> **Aim of the exercise**: Your output consists solely of the lines from the one that contains "Insert 'становится плохо'" to the end of the material, each reproduced exactly; pictures do not belong in it.

(Study material)

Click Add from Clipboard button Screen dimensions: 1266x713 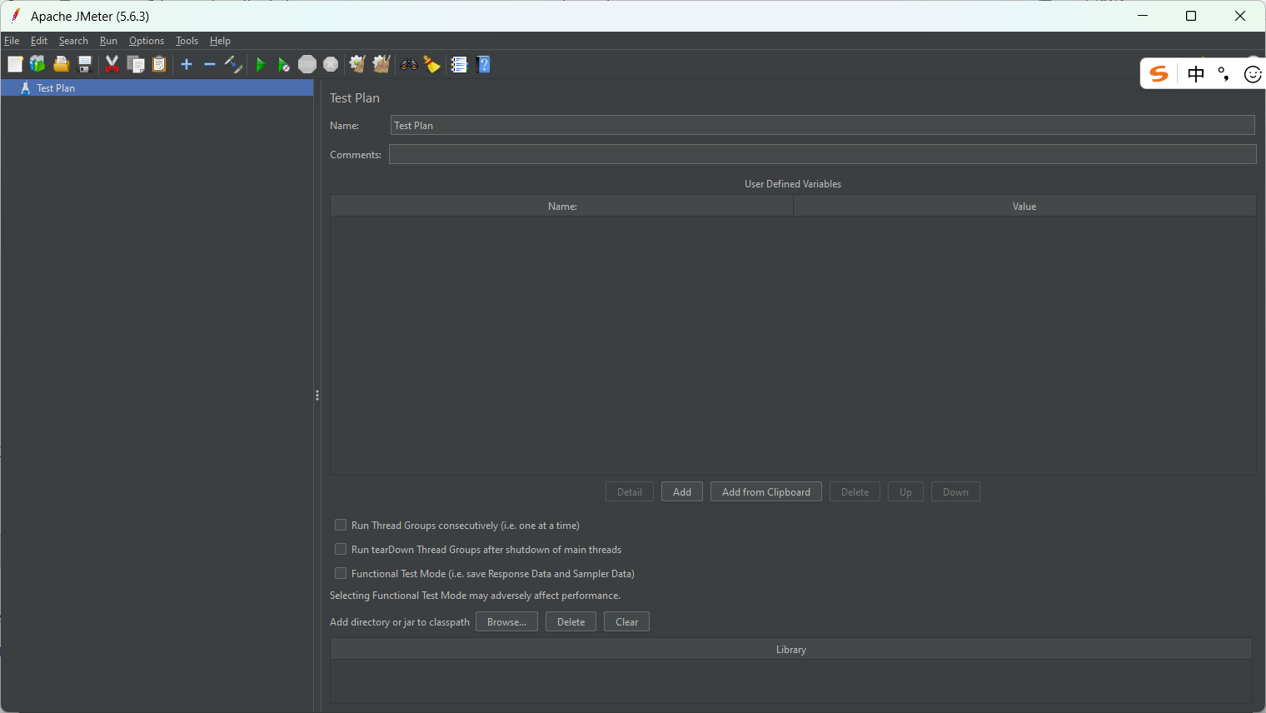pyautogui.click(x=765, y=491)
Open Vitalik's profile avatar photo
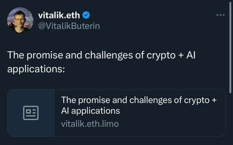Viewport: 233px width, 145px height. click(20, 20)
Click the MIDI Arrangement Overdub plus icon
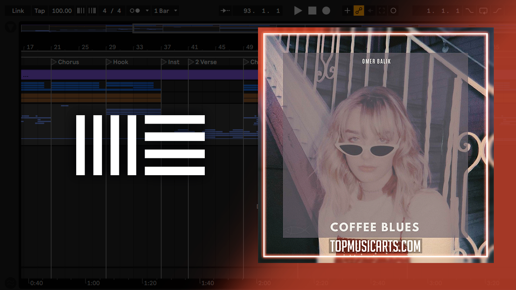The width and height of the screenshot is (516, 290). click(x=347, y=11)
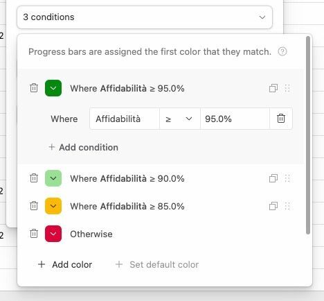Open the yellow color picker
Screen dimensions: 324x301
click(53, 206)
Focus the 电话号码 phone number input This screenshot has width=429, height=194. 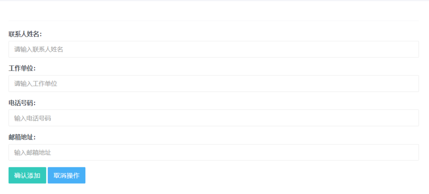point(214,118)
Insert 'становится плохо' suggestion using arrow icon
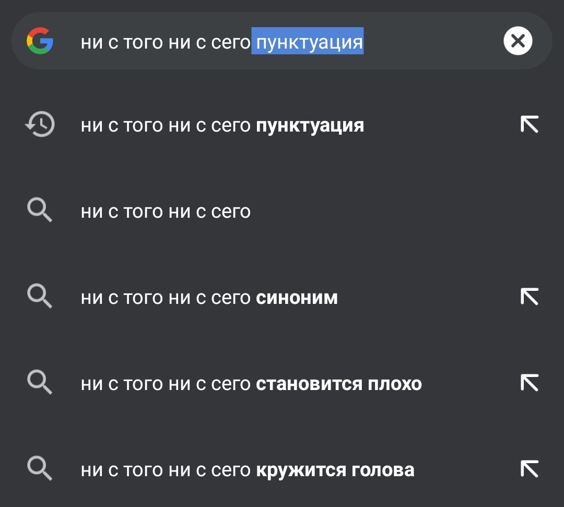Screen dimensions: 564x507 [530, 383]
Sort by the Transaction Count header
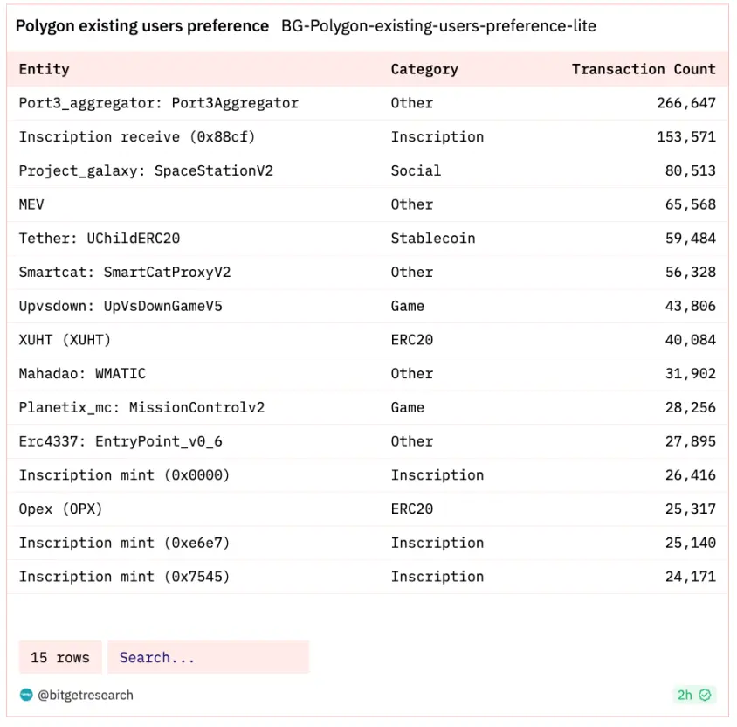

(End Study material)

> **Result below**:
Insert 'становится плохо' suggestion using arrow icon
Screen dimensions: 564x507 [530, 383]
Sort by the Transaction Count header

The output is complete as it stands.